Le 11/12/2017 à 14:46, Steve Linton a écrit :
> The benchmark help seems to suggest that -p selects some kind of paralellisation strategy. A couple
> more questions: 1.  How is the number of threads controlled?

The parallelization is by default based on OpenMP. Hence the number of threads used is defined by
OpenMP. You can set it with the environment variable OMP_NUM_THREADS.

Then, the various parallel algorithms use another parameter (called number of virtual threads in
benchmark-fgemm documentation) which you set with the option -t.
It is used to define the drive the block partitionning. by default it is set to omp_numthreads, but
you can arbitrarily force it to a larger value.

For instance, a run on a 32 core machine, with -t 128, will use 32 OMP threads, but generate a
splitting into 128 tasks, hence sometimes allowing a more efficient workstealing.

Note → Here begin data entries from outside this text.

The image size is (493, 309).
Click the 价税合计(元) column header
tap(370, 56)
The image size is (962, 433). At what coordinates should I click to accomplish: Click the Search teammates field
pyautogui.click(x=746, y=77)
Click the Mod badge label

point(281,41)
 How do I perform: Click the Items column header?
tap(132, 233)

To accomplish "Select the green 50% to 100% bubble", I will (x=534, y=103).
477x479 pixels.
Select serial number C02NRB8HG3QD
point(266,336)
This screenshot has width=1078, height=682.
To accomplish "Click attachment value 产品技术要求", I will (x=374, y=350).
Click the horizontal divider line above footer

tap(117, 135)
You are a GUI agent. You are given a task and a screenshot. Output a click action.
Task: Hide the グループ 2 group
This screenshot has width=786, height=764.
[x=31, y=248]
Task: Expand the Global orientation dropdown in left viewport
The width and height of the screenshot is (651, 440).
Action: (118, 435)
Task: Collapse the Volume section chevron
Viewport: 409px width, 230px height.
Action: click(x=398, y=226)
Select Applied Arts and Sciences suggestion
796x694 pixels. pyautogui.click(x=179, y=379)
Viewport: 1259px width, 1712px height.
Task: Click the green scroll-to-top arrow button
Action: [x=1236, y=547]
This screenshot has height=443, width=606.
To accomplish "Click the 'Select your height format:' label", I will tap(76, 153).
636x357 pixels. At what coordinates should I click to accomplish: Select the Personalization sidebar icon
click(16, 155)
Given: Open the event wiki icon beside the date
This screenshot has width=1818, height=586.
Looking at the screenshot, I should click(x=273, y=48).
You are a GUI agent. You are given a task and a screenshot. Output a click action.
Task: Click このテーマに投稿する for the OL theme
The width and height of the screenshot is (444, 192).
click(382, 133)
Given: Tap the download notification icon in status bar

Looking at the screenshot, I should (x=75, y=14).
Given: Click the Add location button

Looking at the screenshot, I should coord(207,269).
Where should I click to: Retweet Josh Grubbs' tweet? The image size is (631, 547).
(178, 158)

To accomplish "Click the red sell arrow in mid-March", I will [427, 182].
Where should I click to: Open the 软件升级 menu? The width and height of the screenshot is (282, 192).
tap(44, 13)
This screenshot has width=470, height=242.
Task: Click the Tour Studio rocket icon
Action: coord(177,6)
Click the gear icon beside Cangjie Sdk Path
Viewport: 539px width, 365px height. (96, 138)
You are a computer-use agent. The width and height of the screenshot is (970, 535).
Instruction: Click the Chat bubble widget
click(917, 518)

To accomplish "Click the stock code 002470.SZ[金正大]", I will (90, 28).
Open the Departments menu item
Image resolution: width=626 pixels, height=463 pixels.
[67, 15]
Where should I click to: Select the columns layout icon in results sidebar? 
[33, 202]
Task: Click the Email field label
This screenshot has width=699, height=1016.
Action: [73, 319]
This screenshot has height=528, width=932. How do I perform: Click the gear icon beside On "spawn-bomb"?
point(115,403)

libgomp is actually not so good at managing many more tasks than threads, but when using XKaapi's
implementation of OpenMP through libkomp, we saw some improvements in doing so.
This is discussed in our 2016 PARCO paper:

http://dx.doi.org/10.1016/j.parco.2015.10.003
and in Ziad Sultan's phd thesis:

http://moais.imag.fr/membres/ziad.sultan/dokuwiki/lib/tpl/PHD/these.pdf

2. Is the time printed by the benchmark
> wall clock time or CPU time?
walltime of course. benchmark-fgemm.C line 212 calls chrono.realtime() which is a walltime measure
(as opposed to chrono.usertime() for CPU time).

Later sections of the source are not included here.